Yarım saat ayakta durduktan sonra arkadaşlarının bacakları erişte kadar yumuşaktı. Qi Shaoqiu onlara dinlenmelerini söylediğinde neredeyse çöküyorlardı.
Özellikle Schuck en kötüsüydü, muhtemelen dün gece yatakta çok meşgul olduğu için. Neredeyse yere düşüyordu. Li Lin ve Brazil onu yakındaki bir banka sürüklemek zorunda kaldı.
“Siz yakın dövüş dersleri almıyor musunuz?” Uzun bir tahta miaodao taşıyan Roland onlara doğru yürüdü ve gülümsedi. “Neden sizin performansınız benimkinden bile kötü?”
Beşi de Roland’a orta parmaklarını kaldırdılar ama küçümsemelerini gösteremeyecek kadar yorgunlardı.
Qi Shaoqiu onlara katıldı ve şöyle dedi, “Bu onların ilk eğitim seansı. Hiç de fena değiller. Çoğundan daha iyiler.”
Arkadaşları nihayet daha iyi görünüyorlardı.

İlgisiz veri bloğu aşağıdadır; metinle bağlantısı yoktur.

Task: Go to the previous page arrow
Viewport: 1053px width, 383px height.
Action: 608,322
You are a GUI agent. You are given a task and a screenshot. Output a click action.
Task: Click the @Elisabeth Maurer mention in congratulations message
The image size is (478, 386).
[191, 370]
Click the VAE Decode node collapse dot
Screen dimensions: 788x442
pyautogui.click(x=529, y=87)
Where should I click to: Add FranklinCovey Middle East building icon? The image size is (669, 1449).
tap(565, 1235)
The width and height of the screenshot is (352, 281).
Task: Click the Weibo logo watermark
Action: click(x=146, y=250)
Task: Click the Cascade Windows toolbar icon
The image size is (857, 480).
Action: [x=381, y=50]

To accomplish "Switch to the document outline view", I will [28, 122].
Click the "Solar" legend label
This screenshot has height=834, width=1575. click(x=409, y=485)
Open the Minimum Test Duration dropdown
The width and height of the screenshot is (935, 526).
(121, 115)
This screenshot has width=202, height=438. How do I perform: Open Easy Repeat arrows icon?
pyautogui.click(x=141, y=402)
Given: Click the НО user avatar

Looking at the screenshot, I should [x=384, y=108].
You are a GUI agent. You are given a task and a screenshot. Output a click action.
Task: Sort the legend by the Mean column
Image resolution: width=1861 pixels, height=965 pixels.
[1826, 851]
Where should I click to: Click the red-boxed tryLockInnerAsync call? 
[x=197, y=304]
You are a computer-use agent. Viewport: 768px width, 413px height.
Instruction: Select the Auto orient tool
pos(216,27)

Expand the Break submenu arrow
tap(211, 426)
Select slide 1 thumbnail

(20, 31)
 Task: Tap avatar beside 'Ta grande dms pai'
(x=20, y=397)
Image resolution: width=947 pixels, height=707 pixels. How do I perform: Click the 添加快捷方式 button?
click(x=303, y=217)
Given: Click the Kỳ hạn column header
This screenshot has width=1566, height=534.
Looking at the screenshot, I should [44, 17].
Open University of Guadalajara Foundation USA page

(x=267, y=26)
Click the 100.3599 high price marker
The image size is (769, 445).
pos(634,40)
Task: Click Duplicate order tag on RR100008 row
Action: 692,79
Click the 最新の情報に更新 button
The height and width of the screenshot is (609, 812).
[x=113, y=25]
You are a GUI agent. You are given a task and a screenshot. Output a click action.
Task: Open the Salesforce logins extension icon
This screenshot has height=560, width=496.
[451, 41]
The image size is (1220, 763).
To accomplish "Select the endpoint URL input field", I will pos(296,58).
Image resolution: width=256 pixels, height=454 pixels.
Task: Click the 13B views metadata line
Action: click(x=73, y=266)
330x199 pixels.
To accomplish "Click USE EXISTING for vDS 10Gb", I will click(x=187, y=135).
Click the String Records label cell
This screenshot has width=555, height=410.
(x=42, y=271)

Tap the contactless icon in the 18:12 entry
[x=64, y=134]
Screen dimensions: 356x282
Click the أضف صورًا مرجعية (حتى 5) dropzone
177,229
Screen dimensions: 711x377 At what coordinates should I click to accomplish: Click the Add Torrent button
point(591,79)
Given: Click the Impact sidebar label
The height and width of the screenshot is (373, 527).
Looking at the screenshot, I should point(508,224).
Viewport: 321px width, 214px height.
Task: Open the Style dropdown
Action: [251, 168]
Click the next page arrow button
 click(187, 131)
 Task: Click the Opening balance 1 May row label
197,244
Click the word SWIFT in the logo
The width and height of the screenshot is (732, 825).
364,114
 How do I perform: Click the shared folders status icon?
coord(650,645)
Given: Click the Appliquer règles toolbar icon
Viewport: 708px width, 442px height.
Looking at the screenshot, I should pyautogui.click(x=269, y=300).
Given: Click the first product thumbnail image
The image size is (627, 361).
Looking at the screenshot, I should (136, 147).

Roland onlarla oturup sohbet etti.
Kısa bir dinlenmenin ardından arkadaşları çömelme hareketi, yatay hareketler gibi temel hareketleri uygulamaya devam ettiler.
Roland ise Qi Shaoqiu ile çalışmaya başladı.
Bir anlığına, ikisi kulübenin altında hararetli bir kavgaya tutuştular. Hareketleri güçlü ve gürültülüydü. Roland’ın arkadaşları gürültüye ilgi duydular ve oldukça şaşırdılar.
Hepsi temel yakın dövüş tekniklerini öğrenmişti ve oyunda birçok savaşa katılmıştı. Doğal olarak, Roland ve Qi Shaoqiu’nun gösterdiği savaş deneyimini ve becerilerini takdir edebiliyorlardı.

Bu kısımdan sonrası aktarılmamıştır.